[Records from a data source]
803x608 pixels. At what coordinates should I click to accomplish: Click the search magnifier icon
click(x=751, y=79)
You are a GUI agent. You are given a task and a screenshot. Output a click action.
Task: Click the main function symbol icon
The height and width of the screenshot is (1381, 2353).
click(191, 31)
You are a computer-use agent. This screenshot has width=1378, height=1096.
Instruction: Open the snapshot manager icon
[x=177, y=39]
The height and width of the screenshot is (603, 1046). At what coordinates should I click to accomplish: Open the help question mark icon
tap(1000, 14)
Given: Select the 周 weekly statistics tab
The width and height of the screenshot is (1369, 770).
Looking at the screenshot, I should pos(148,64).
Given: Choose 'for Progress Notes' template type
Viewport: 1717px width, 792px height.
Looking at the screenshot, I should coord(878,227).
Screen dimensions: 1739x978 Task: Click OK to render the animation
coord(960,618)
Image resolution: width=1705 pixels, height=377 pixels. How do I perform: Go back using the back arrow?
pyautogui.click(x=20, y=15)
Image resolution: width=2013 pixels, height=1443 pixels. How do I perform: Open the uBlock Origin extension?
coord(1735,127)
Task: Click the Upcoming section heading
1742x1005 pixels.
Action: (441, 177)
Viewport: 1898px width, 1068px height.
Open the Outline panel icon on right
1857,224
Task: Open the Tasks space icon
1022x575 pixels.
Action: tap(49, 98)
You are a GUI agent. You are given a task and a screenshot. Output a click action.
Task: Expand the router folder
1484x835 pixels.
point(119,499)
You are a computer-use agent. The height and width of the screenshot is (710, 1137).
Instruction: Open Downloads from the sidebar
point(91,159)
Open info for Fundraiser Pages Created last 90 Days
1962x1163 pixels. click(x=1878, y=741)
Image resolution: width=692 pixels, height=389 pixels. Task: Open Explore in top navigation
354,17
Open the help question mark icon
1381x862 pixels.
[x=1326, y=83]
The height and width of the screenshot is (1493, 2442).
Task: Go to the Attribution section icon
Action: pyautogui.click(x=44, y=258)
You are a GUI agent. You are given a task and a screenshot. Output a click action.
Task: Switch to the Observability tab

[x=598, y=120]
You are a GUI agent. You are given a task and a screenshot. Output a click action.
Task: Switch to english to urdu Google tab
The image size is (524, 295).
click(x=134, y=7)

Task instructions: When you repeat the data, keep each line exactly as given.

Answer to this task:
803x608 pixels. At what coordinates should I click to accomplish: Click the search magnifier icon
click(x=751, y=79)
You are a GUI agent. You are given a task and a screenshot. Output a click action.
Task: Click the main function symbol icon
The height and width of the screenshot is (1381, 2353).
click(191, 31)
You are a computer-use agent. This screenshot has width=1378, height=1096.
Instruction: Open the snapshot manager icon
[x=177, y=39]
The height and width of the screenshot is (603, 1046). At what coordinates should I click to accomplish: Open the help question mark icon
tap(1000, 14)
Given: Select the 周 weekly statistics tab
The width and height of the screenshot is (1369, 770).
Looking at the screenshot, I should pos(148,64).
Given: Choose 'for Progress Notes' template type
Viewport: 1717px width, 792px height.
Looking at the screenshot, I should coord(878,227).
Screen dimensions: 1739x978 Task: Click OK to render the animation
coord(960,618)
Image resolution: width=1705 pixels, height=377 pixels. How do I perform: Go back using the back arrow?
pyautogui.click(x=20, y=15)
Image resolution: width=2013 pixels, height=1443 pixels. How do I perform: Open the uBlock Origin extension?
coord(1735,127)
Task: Click the Upcoming section heading
1742x1005 pixels.
Action: (441, 177)
Viewport: 1898px width, 1068px height.
Open the Outline panel icon on right
1857,224
Task: Open the Tasks space icon
1022x575 pixels.
Action: tap(49, 98)
You are a GUI agent. You are given a task and a screenshot. Output a click action.
Task: Expand the router folder
1484x835 pixels.
point(119,499)
You are a computer-use agent. The height and width of the screenshot is (710, 1137).
Instruction: Open Downloads from the sidebar
point(91,159)
Open info for Fundraiser Pages Created last 90 Days
1962x1163 pixels. click(x=1878, y=741)
Image resolution: width=692 pixels, height=389 pixels. Task: Open Explore in top navigation
354,17
Open the help question mark icon
1381x862 pixels.
[x=1326, y=83]
The height and width of the screenshot is (1493, 2442).
Task: Go to the Attribution section icon
Action: pyautogui.click(x=44, y=258)
You are a GUI agent. You are given a task and a screenshot. Output a click action.
Task: Switch to the Observability tab

[x=598, y=120]
You are a GUI agent. You are given a task and a screenshot. Output a click action.
Task: Switch to english to urdu Google tab
The image size is (524, 295).
click(x=134, y=7)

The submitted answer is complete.